Quoted passage —

"""

“Do you think this can be repaired?”
Roman Iwanczuk has heard this question many times during events hosted by the Malvern Hills Repair Café.
Roman is a retired electrical engineer. “I've always taken things to bits to see how they work as a teenager. I've always been involved in electronics and repairing things,” he says.
Repair cafés are public events where people bring their broken devices to see if there is any hope of repairing them.
“We have a waiting area where people can get a cup of coffee or a piece of cake,” explained Roman.“They register the device. A repairer at the front desk looks into the case and they assign it to the specialised repairer.”
At the forefront of the repair movement is The Restart Project, a UK based charity founded in 2013 by Ugo Vallauri and Janet Gunter. They were both frustrated by the culture of throwing away electronics that could still work if repaired and wanted to encourage a more conscientious form of consumption.
According to the UN’s Global E-waste Monitor 2020, the world generated 53.6 million metric tonnes (mt) of electronic waste in 2019. It is an increase of 21% in only five years. By 2030, global e-waste will reach 74 mt by 2030.
“Last year’s e-waste weighed substantially more than all the adults in Europe, enough to form a line 125 km long”, reads the report.
Not only that, e-waste contains all sorts of toxic materials that pollute the environment and are dangerous for humans.
“It’s just a crime, the amount that we are made to throw away,” said Roman. “We think the devices are not repairable. But you can work out how to repair them. People come to the repair cafés because they are upset they will have to throw yet another thing in the landfill”.
The Restart Project is part of the “Right to Repair” initiative, a coalition of European-based projects that push for Member States, EU Parliament and Commission to implement policies for more durable and repairable products. Their first request for policymakers was to force manufacturers to create products that are easy to disassemble and whose components can be replaced at reasonable prices.
At the core of the advocacy work of the repair movement is the belief that people should be able to make an informed decision about what they buy. The Right to Repair’s goal is for the EU to introduce a Scoring System on Repairability similar to the existing energy label. A Eurobarometer survey shows that 77% of EU citizens would prefer to repair their devices than to replace them and 79% agree that manufacturers should be legally bound to facilitate both the repair of digital devices and the provision of spare parts.
In an effort to put an end to built-in obsolescence, the UK Government has introduced new tighter repairability and energy rules for items such as fridges, washing machines and televisions. Starting this summer, manufacturers will be legally required to make spare parts available, paving the way for easier repairs. The new rules aim to reduce the 1.45 million tonnes of electrical waste the UK generates every year.
Earlier this year, France implemented a repairability index on five categories of electronic devices—smartphones, laptops, televisions, washing machines, and lawnmowers. Manufacturers are asked to self-declare to what extent their devices are repairable with a mandatory label next to the product. Those who don’t comply won’t be sanctioned until 2022, but some producers have already started publishing repairing manuals in French.
Jamie Hillier, one of The Restart Project’s London volunteer coordinators, knows exactly how difficult it is to access spare parts.

"""

Listed records —
"""

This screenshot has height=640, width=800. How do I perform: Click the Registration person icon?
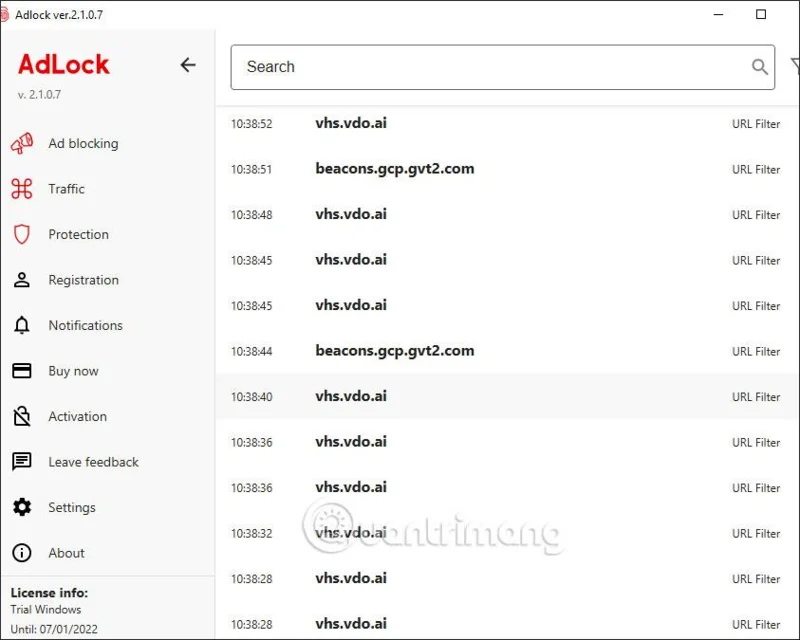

"""
"""

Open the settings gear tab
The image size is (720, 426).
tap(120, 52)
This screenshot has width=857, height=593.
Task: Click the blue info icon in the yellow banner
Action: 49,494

"""
"""

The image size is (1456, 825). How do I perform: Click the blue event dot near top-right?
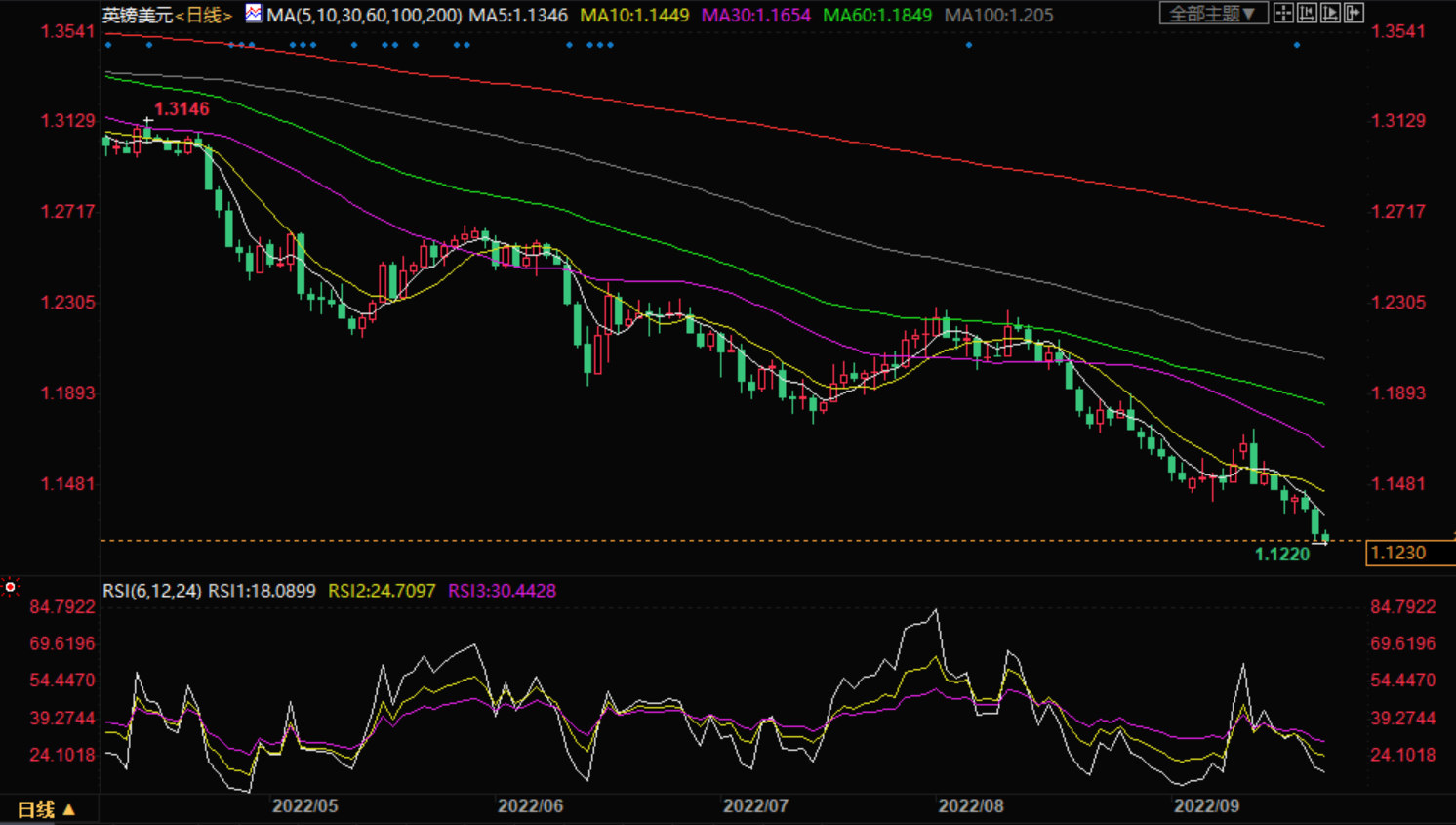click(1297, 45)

"""

Check your understanding —
a – According to the article on repair cafés, how much electronic waste did the world generate in 2019?
b – List the categories of electronic devices covered by France's repairability index, as named in the article on repair cafés.

Solutions for each task —
a – 53.6 million metric tonnes

b – Smartphones, laptops, televisions, washing machines, and lawnmowers.